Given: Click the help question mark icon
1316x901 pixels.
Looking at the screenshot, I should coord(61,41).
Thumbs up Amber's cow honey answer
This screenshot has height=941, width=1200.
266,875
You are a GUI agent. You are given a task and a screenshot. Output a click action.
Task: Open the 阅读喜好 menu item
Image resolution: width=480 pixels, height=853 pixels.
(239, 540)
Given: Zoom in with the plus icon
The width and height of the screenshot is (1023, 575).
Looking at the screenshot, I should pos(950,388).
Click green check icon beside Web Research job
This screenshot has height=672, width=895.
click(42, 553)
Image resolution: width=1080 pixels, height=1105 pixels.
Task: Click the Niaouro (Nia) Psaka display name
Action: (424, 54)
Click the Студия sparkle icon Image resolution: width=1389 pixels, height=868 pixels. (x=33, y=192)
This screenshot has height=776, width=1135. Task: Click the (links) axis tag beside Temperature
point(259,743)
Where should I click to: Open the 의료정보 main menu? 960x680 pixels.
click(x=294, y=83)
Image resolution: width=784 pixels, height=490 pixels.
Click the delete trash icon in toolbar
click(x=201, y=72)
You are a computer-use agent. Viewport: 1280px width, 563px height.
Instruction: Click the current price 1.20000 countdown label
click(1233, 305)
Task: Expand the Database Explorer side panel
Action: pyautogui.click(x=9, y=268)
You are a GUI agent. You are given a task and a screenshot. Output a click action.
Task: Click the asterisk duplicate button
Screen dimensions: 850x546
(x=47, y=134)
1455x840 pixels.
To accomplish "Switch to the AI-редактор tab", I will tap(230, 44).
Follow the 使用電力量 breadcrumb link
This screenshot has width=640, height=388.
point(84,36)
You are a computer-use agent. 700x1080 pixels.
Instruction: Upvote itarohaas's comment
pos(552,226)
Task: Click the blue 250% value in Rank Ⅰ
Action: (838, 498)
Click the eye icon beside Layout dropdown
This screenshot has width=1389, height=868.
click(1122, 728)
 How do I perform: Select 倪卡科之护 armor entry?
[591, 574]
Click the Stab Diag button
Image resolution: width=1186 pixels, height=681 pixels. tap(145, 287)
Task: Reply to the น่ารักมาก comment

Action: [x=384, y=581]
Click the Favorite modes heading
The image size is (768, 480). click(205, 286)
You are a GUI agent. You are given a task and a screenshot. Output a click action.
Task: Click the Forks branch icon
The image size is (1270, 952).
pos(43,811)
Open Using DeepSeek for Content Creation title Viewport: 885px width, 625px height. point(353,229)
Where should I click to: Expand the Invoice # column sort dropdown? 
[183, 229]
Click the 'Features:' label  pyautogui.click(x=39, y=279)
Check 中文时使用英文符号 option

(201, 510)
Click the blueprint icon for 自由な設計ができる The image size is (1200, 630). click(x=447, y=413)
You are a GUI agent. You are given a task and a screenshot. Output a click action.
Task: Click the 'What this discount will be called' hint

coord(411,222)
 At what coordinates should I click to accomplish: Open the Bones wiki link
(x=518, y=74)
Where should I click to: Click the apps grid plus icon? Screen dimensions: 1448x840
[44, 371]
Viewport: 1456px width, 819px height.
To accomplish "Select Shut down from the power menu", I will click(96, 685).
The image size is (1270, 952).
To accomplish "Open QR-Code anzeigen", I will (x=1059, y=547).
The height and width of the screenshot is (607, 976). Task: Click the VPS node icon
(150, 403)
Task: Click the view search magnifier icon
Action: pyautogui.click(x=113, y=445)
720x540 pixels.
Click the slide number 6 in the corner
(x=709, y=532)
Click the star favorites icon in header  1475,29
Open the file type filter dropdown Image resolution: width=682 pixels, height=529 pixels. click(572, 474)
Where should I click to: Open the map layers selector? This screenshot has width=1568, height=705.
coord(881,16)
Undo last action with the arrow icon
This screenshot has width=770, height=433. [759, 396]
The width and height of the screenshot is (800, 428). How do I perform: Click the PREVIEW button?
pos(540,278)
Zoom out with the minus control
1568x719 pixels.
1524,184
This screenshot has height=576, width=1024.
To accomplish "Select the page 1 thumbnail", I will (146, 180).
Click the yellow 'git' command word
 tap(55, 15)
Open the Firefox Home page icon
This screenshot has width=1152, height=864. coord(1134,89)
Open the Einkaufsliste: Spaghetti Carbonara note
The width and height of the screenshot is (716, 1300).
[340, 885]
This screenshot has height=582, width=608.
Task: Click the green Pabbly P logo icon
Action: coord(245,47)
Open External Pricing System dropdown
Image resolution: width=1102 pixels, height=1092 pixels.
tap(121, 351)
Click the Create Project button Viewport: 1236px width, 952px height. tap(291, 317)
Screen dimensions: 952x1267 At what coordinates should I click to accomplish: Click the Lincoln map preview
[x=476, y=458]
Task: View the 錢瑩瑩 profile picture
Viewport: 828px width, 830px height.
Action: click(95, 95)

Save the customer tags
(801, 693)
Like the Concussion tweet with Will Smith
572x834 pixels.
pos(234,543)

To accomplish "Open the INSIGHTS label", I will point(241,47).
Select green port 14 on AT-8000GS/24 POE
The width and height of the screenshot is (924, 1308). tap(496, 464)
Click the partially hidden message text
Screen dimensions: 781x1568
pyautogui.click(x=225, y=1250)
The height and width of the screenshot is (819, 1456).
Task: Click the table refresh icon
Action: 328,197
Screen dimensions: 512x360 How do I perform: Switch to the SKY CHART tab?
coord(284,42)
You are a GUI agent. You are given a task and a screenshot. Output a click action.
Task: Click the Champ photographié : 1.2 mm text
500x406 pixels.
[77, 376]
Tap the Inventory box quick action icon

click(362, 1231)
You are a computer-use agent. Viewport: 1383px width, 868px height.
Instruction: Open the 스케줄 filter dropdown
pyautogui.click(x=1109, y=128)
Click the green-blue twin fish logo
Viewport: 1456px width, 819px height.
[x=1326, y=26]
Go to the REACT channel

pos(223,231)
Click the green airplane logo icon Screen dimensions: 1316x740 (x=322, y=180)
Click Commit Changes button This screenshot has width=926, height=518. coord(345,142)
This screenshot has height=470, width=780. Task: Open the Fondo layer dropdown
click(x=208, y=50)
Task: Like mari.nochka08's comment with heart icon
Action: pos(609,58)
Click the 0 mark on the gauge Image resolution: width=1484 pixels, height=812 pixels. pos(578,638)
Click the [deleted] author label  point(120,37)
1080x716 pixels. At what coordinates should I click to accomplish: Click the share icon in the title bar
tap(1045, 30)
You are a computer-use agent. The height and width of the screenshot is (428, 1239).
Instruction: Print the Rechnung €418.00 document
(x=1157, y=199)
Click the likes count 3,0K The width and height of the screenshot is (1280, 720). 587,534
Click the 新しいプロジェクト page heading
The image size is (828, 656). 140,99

--

__Short task__
Rewrite the records from the line with "Where should I click to: Click" up to and including the line with "Click the star", swapping "slide number" for "page number" and leaving everything else unchanged.

__Solution__
Where should I click to: Click the apps grid plus icon? Screen dimensions: 1448x840
[44, 371]
Viewport: 1456px width, 819px height.
To accomplish "Select Shut down from the power menu", I will click(96, 685).
The image size is (1270, 952).
To accomplish "Open QR-Code anzeigen", I will (x=1059, y=547).
The height and width of the screenshot is (607, 976). Task: Click the VPS node icon
(150, 403)
Task: Click the view search magnifier icon
Action: pyautogui.click(x=113, y=445)
720x540 pixels.
Click the page number 6 in the corner
(x=709, y=532)
Click the star favorites icon in header  1475,29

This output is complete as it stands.